[Pixel coordinate grounding data]
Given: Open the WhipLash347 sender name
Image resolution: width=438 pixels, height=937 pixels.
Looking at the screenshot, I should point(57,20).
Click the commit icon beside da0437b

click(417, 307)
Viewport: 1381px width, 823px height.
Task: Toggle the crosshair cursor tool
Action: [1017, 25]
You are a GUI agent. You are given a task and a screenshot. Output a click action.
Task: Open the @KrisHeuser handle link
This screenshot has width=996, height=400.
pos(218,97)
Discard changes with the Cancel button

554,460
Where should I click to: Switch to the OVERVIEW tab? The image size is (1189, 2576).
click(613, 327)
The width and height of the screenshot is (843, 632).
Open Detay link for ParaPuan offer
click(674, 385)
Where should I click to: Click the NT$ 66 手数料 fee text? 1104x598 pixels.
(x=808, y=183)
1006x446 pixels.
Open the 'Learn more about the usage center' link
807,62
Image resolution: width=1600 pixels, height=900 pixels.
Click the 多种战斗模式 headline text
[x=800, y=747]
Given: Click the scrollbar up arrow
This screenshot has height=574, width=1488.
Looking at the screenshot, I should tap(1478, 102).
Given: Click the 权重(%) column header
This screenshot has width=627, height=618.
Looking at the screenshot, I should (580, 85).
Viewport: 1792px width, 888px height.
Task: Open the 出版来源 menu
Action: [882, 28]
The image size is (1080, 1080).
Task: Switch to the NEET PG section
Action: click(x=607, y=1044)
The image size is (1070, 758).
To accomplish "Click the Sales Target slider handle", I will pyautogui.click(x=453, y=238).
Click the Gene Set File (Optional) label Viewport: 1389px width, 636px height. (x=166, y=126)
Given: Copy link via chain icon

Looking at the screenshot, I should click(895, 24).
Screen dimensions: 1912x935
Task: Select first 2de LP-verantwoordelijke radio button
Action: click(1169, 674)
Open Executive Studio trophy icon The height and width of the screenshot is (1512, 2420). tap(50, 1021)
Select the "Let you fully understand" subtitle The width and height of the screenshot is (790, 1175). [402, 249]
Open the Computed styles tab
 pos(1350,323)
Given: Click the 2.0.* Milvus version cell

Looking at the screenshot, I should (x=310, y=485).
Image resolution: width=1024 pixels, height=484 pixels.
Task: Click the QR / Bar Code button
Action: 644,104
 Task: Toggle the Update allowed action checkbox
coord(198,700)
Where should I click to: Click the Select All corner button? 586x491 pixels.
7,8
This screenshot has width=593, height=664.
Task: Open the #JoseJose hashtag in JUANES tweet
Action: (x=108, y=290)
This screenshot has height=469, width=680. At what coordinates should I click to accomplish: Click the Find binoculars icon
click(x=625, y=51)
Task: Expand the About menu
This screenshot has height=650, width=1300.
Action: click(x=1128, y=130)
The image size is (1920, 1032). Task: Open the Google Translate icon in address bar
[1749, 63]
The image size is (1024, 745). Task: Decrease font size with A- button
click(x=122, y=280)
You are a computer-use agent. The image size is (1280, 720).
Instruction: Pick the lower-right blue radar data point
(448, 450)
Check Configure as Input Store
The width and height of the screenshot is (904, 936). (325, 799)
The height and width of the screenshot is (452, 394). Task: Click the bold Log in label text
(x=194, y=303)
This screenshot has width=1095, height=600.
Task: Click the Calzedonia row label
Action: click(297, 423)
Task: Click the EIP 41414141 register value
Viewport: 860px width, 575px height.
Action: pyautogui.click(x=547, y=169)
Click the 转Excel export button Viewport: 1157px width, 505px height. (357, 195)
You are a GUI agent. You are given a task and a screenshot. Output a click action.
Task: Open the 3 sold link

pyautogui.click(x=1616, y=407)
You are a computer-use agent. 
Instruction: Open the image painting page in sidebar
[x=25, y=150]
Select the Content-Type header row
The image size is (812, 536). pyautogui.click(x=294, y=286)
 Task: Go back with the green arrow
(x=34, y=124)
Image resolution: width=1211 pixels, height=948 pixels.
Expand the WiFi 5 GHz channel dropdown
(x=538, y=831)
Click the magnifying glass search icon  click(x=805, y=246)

§ What the task requires: Word for word, repeat the data from its first line through the line with "The width and height of the screenshot is (843, 632).", including both of those lines and no others.

§ Solution for this problem:
Given: Open the WhipLash347 sender name
Image resolution: width=438 pixels, height=937 pixels.
Looking at the screenshot, I should point(57,20).
Click the commit icon beside da0437b

click(417, 307)
Viewport: 1381px width, 823px height.
Task: Toggle the crosshair cursor tool
Action: [1017, 25]
You are a GUI agent. You are given a task and a screenshot. Output a click action.
Task: Open the @KrisHeuser handle link
This screenshot has width=996, height=400.
pos(218,97)
Discard changes with the Cancel button

554,460
Where should I click to: Switch to the OVERVIEW tab? The image size is (1189, 2576).
click(613, 327)
The width and height of the screenshot is (843, 632).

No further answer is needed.